Task: The response must consist of the lines below from the one with "What's On (163, 32)" through the one with "Members (432, 1644)", exactly as they appear and with both ends kept.

━━━━━ Given data ━━━━━

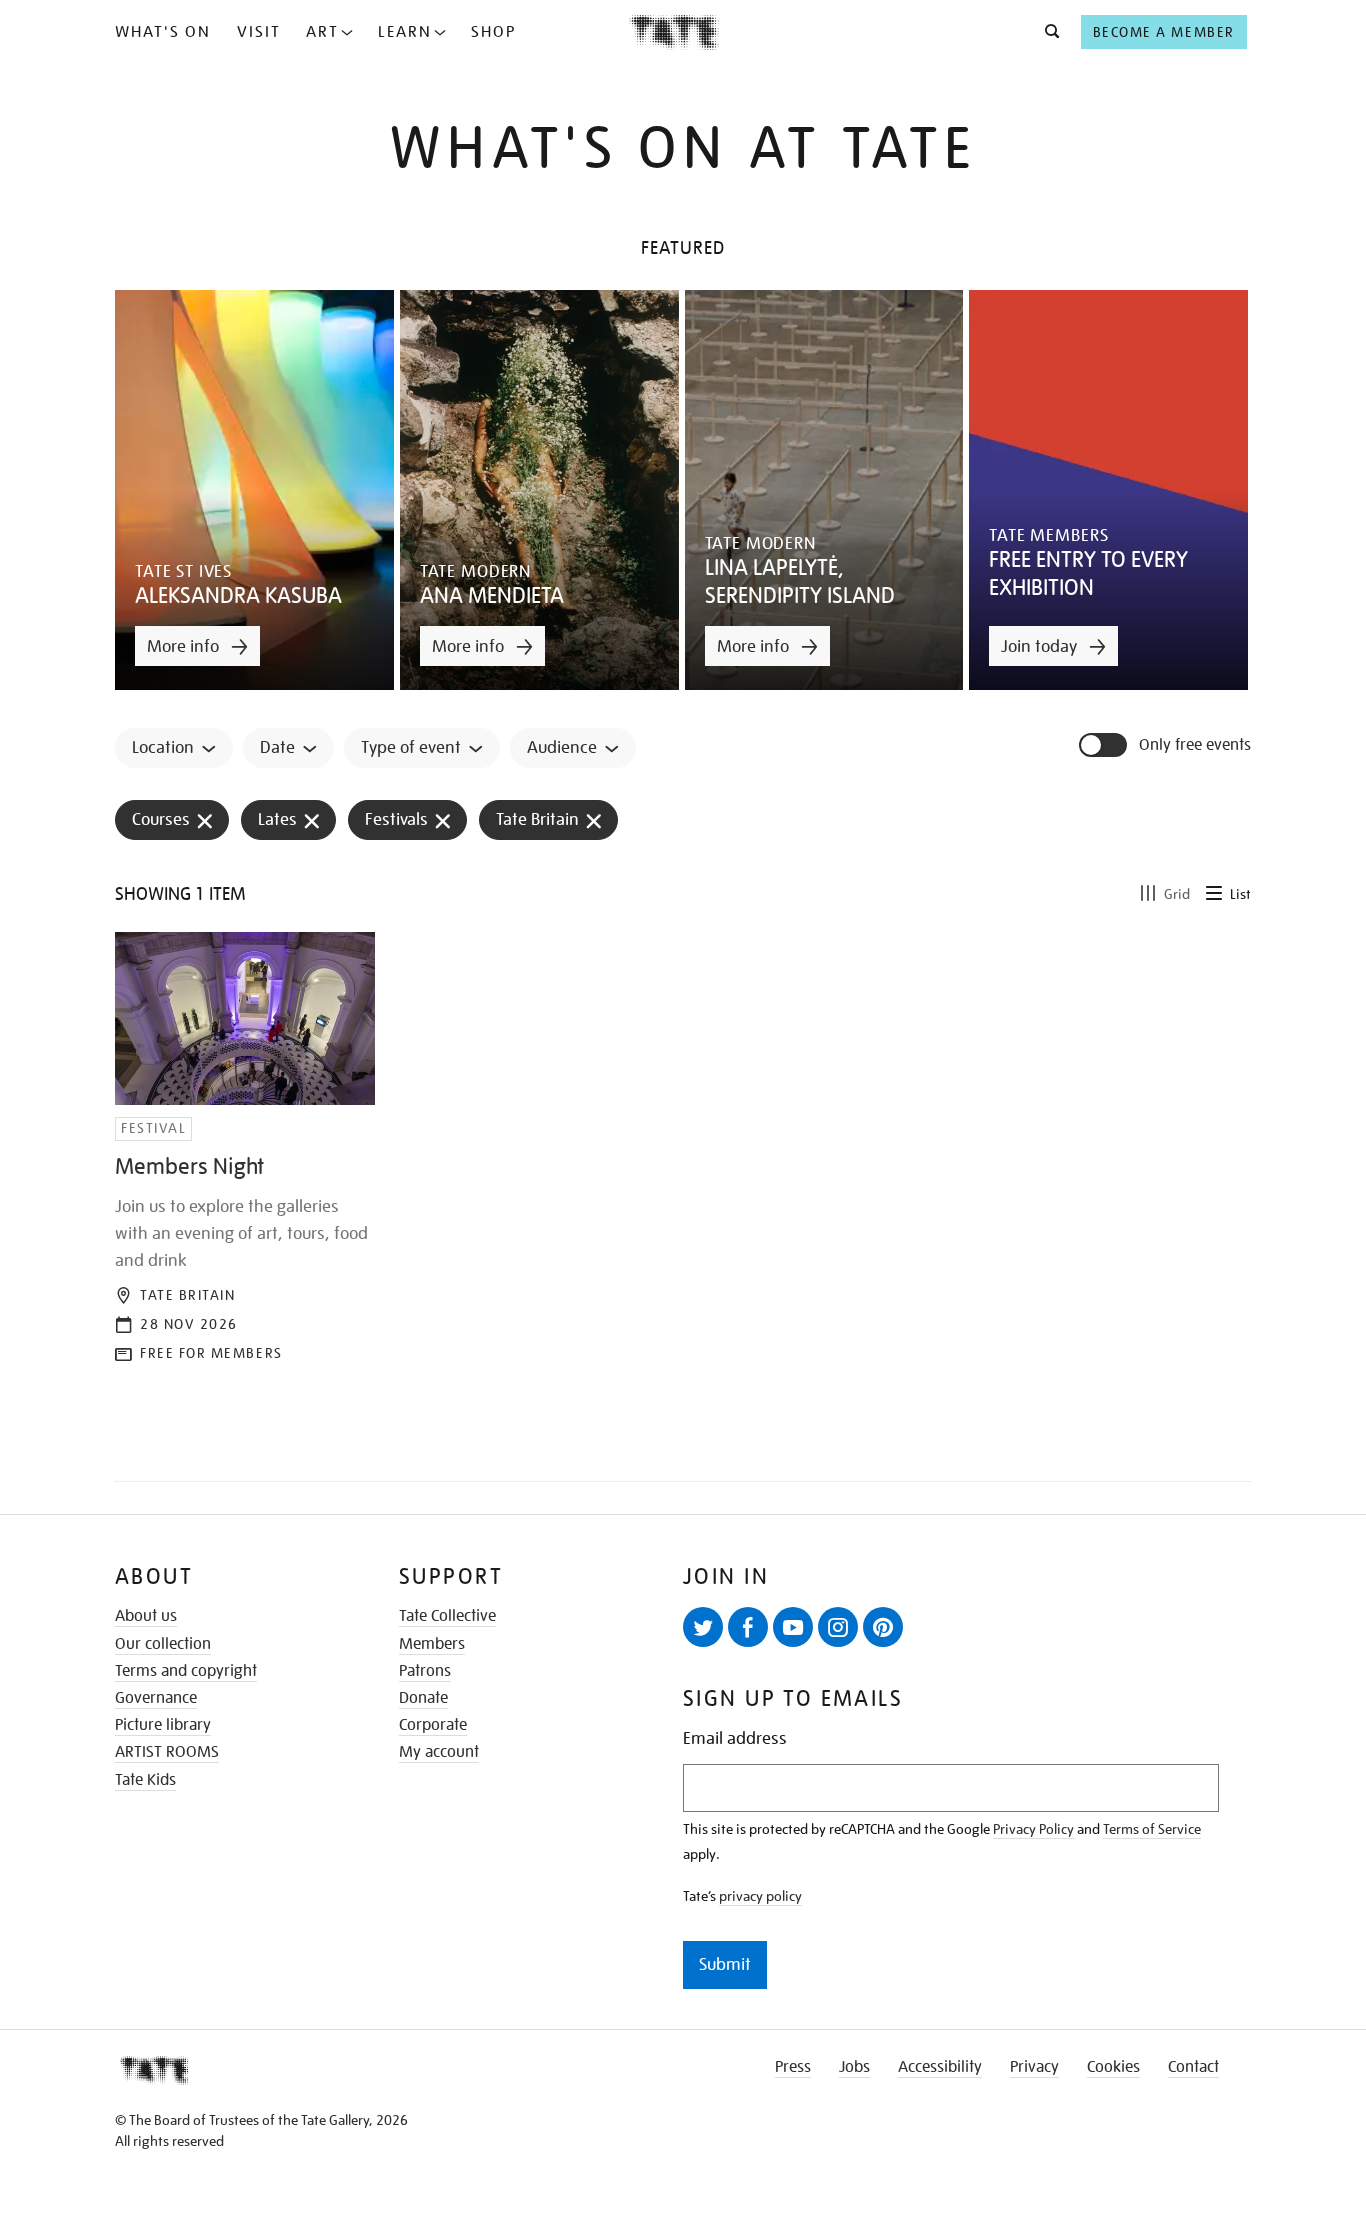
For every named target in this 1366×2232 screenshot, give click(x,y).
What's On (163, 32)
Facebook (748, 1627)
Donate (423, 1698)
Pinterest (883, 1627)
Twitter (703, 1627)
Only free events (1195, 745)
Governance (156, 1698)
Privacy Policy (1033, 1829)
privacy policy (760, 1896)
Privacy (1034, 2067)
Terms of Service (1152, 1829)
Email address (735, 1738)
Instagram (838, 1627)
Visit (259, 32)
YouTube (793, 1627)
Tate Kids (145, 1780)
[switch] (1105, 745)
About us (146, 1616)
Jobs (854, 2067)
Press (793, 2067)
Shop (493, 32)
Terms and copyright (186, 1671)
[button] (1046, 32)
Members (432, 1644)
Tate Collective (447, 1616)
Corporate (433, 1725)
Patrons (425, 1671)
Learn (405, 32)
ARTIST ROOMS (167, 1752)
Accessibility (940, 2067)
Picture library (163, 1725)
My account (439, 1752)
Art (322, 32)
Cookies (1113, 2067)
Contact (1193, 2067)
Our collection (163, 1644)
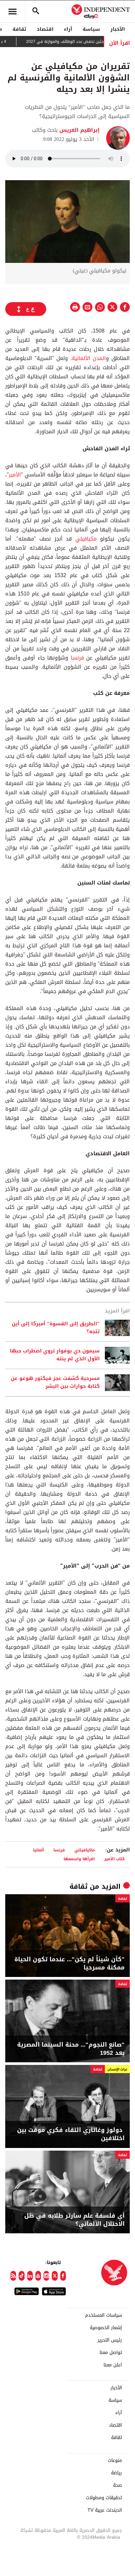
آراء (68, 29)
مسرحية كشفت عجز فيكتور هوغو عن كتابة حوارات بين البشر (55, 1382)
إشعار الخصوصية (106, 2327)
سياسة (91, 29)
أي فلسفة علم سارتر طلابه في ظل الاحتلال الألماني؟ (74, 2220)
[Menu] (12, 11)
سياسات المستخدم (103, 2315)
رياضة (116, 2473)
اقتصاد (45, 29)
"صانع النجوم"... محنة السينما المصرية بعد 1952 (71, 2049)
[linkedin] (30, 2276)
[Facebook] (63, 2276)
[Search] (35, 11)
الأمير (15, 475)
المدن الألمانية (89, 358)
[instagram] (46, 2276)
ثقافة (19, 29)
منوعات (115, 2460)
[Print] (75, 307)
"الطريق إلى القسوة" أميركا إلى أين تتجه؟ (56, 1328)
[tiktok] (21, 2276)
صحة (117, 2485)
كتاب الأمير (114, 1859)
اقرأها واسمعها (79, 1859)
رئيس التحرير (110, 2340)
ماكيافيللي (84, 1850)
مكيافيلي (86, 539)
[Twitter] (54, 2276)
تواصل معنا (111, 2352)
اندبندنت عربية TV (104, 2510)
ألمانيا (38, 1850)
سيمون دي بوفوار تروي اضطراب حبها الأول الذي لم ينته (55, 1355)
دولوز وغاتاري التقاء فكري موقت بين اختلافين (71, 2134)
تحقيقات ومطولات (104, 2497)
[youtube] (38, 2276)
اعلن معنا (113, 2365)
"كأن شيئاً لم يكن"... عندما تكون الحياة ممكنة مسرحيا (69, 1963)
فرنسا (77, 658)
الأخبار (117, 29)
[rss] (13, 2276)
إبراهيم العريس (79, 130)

━━━━━

Written solution:
What's On (163, 32)
Facebook (748, 1627)
Donate (423, 1698)
Pinterest (883, 1627)
Twitter (703, 1627)
Only free events (1195, 745)
Governance (156, 1698)
Privacy Policy (1033, 1829)
privacy policy (760, 1896)
Privacy (1034, 2067)
Terms of Service (1152, 1829)
Email address (735, 1738)
Instagram (838, 1627)
Visit (259, 32)
YouTube (793, 1627)
Tate Kids (145, 1780)
[switch] (1105, 745)
About us (146, 1616)
Jobs (854, 2067)
Press (793, 2067)
Shop (493, 32)
Terms and copyright (186, 1671)
[button] (1046, 32)
Members (432, 1644)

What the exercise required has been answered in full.